— Source material —

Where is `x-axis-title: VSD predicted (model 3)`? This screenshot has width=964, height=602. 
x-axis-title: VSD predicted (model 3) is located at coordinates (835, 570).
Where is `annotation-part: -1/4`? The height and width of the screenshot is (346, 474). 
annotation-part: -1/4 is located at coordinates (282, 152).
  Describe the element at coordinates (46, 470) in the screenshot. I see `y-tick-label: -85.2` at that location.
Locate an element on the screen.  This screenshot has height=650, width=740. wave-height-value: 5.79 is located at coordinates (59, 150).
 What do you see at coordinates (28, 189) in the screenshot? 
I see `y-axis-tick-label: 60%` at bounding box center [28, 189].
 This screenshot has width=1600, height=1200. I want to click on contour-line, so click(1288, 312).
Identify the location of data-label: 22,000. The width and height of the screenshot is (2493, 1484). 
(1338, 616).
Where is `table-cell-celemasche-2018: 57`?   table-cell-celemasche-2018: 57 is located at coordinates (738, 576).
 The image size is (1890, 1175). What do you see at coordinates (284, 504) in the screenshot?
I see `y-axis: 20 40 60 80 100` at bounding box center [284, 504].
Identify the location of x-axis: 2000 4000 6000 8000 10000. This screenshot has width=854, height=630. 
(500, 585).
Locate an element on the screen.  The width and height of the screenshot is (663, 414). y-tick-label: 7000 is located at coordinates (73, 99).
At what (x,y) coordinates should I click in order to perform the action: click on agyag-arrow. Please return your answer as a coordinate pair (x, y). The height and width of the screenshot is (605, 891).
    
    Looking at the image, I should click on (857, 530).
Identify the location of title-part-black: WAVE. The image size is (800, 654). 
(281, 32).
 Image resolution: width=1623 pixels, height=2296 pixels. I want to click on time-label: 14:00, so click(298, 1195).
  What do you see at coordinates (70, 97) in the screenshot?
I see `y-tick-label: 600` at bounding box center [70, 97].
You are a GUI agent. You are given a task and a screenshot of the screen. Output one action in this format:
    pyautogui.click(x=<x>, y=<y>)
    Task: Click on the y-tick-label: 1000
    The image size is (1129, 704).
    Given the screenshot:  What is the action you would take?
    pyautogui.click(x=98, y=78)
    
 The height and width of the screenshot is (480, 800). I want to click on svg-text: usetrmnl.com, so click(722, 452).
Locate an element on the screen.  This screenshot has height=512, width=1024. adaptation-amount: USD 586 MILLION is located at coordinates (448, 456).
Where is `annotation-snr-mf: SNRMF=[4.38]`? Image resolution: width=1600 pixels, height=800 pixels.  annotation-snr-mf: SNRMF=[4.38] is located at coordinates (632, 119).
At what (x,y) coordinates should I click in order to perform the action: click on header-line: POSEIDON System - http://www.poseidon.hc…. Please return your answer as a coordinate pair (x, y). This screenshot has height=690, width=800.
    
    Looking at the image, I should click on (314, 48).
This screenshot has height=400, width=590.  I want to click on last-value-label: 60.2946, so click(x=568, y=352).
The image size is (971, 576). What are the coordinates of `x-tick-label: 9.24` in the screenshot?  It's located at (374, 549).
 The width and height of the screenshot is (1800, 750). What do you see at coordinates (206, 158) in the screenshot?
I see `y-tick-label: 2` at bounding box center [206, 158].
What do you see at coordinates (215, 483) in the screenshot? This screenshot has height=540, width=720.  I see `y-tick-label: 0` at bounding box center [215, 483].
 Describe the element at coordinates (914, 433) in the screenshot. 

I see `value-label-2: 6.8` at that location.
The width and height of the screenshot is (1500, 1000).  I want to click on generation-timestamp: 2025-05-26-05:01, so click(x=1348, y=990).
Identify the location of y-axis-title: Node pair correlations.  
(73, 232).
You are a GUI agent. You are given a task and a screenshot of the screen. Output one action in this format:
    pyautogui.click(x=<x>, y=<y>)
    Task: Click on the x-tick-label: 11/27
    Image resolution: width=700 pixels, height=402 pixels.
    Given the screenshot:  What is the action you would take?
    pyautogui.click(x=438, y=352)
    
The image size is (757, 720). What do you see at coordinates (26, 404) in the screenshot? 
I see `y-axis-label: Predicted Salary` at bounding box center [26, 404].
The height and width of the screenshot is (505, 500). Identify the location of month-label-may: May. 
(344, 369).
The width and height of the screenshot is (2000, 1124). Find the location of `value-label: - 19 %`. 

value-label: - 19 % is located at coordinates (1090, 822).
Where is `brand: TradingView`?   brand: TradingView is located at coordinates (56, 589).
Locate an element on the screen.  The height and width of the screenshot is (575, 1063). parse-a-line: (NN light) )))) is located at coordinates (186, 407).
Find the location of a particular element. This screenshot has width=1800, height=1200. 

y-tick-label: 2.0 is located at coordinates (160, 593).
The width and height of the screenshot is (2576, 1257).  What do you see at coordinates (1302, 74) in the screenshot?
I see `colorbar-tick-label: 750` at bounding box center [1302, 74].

— Activity —
Give every line of the entries above as a JSON list of strings, with one string per line and blank lines omitted.

— Written solution —
[
  "Where is `x-axis-title: VSD predicted (model 3)`? This screenshot has width=964, height=602. ",
  "x-axis-title: VSD predicted (model 3) is located at coordinates (835, 570).",
  "Where is `annotation-part: -1/4`? The height and width of the screenshot is (346, 474). ",
  "annotation-part: -1/4 is located at coordinates (282, 152).",
  "  Describe the element at coordinates (46, 470) in the screenshot. I see `y-tick-label: -85.2` at that location.",
  "Locate an element on the screen.  This screenshot has height=650, width=740. wave-height-value: 5.79 is located at coordinates (59, 150).",
  " What do you see at coordinates (28, 189) in the screenshot? ",
  "I see `y-axis-tick-label: 60%` at bounding box center [28, 189].",
  " This screenshot has width=1600, height=1200. I want to click on contour-line, so click(1288, 312).",
  "Identify the location of data-label: 22,000. The width and height of the screenshot is (2493, 1484). ",
  "(1338, 616).",
  "Where is `table-cell-celemasche-2018: 57`?   table-cell-celemasche-2018: 57 is located at coordinates (738, 576).",
  " The image size is (1890, 1175). What do you see at coordinates (284, 504) in the screenshot?",
  "I see `y-axis: 20 40 60 80 100` at bounding box center [284, 504].",
  "Identify the location of x-axis: 2000 4000 6000 8000 10000. This screenshot has width=854, height=630. ",
  "(500, 585).",
  "Locate an element on the screen.  The width and height of the screenshot is (663, 414). y-tick-label: 7000 is located at coordinates (73, 99).",
  "At what (x,y) coordinates should I click in order to perform the action: click on agyag-arrow. Please return your answer as a coordinate pair (x, y). The height and width of the screenshot is (605, 891).",
  "    Looking at the image, I should click on (857, 530).",
  "Identify the location of title-part-black: WAVE. The image size is (800, 654). ",
  "(281, 32).",
  " Image resolution: width=1623 pixels, height=2296 pixels. I want to click on time-label: 14:00, so click(298, 1195).",
  "  What do you see at coordinates (70, 97) in the screenshot?",
  "I see `y-tick-label: 600` at bounding box center [70, 97].",
  "You are a GUI agent. You are given a task and a screenshot of the screen. Output one action in this format:",
  "    pyautogui.click(x=<x>, y=<y>)",
  "    Task: Click on the y-tick-label: 1000",
  "    The image size is (1129, 704).",
  "    Given the screenshot:  What is the action you would take?",
  "    pyautogui.click(x=98, y=78)",
  " The height and width of the screenshot is (480, 800). I want to click on svg-text: usetrmnl.com, so click(722, 452).",
  "Locate an element on the screen.  This screenshot has height=512, width=1024. adaptation-amount: USD 586 MILLION is located at coordinates (448, 456).",
  "Where is `annotation-snr-mf: SNRMF=[4.38]`? Image resolution: width=1600 pixels, height=800 pixels.  annotation-snr-mf: SNRMF=[4.38] is located at coordinates (632, 119).",
  "At what (x,y) coordinates should I click in order to perform the action: click on header-line: POSEIDON System - http://www.poseidon.hc…. Please return your answer as a coordinate pair (x, y). This screenshot has height=690, width=800.",
  "    Looking at the image, I should click on (314, 48).",
  "This screenshot has height=400, width=590.  I want to click on last-value-label: 60.2946, so click(x=568, y=352).",
  "The image size is (971, 576). What are the coordinates of `x-tick-label: 9.24` in the screenshot?  It's located at (374, 549).",
  " The width and height of the screenshot is (1800, 750). What do you see at coordinates (206, 158) in the screenshot?",
  "I see `y-tick-label: 2` at bounding box center [206, 158].",
  "What do you see at coordinates (215, 483) in the screenshot? This screenshot has height=540, width=720.  I see `y-tick-label: 0` at bounding box center [215, 483].",
  " Describe the element at coordinates (914, 433) in the screenshot. ",
  "I see `value-label-2: 6.8` at that location.",
  "The width and height of the screenshot is (1500, 1000).  I want to click on generation-timestamp: 2025-05-26-05:01, so click(x=1348, y=990).",
  "Identify the location of y-axis-title: Node pair correlations.  ",
  "(73, 232).",
  "You are a GUI agent. You are given a task and a screenshot of the screen. Output one action in this format:",
  "    pyautogui.click(x=<x>, y=<y>)",
  "    Task: Click on the x-tick-label: 11/27",
  "    Image resolution: width=700 pixels, height=402 pixels.",
  "    Given the screenshot:  What is the action you would take?",
  "    pyautogui.click(x=438, y=352)",
  "The image size is (757, 720). What do you see at coordinates (26, 404) in the screenshot? ",
  "I see `y-axis-label: Predicted Salary` at bounding box center [26, 404].",
  "The height and width of the screenshot is (505, 500). Identify the location of month-label-may: May. ",
  "(344, 369).",
  "The width and height of the screenshot is (2000, 1124). Find the location of `value-label: - 19 %`. ",
  "value-label: - 19 % is located at coordinates (1090, 822).",
  "Where is `brand: TradingView`?   brand: TradingView is located at coordinates (56, 589).",
  "Locate an element on the screen.  The height and width of the screenshot is (575, 1063). parse-a-line: (NN light) )))) is located at coordinates (186, 407).",
  "Find the location of a particular element. This screenshot has width=1800, height=1200. ",
  "y-tick-label: 2.0 is located at coordinates (160, 593).",
  "The width and height of the screenshot is (2576, 1257).  What do you see at coordinates (1302, 74) in the screenshot?",
  "I see `colorbar-tick-label: 750` at bounding box center [1302, 74]."
]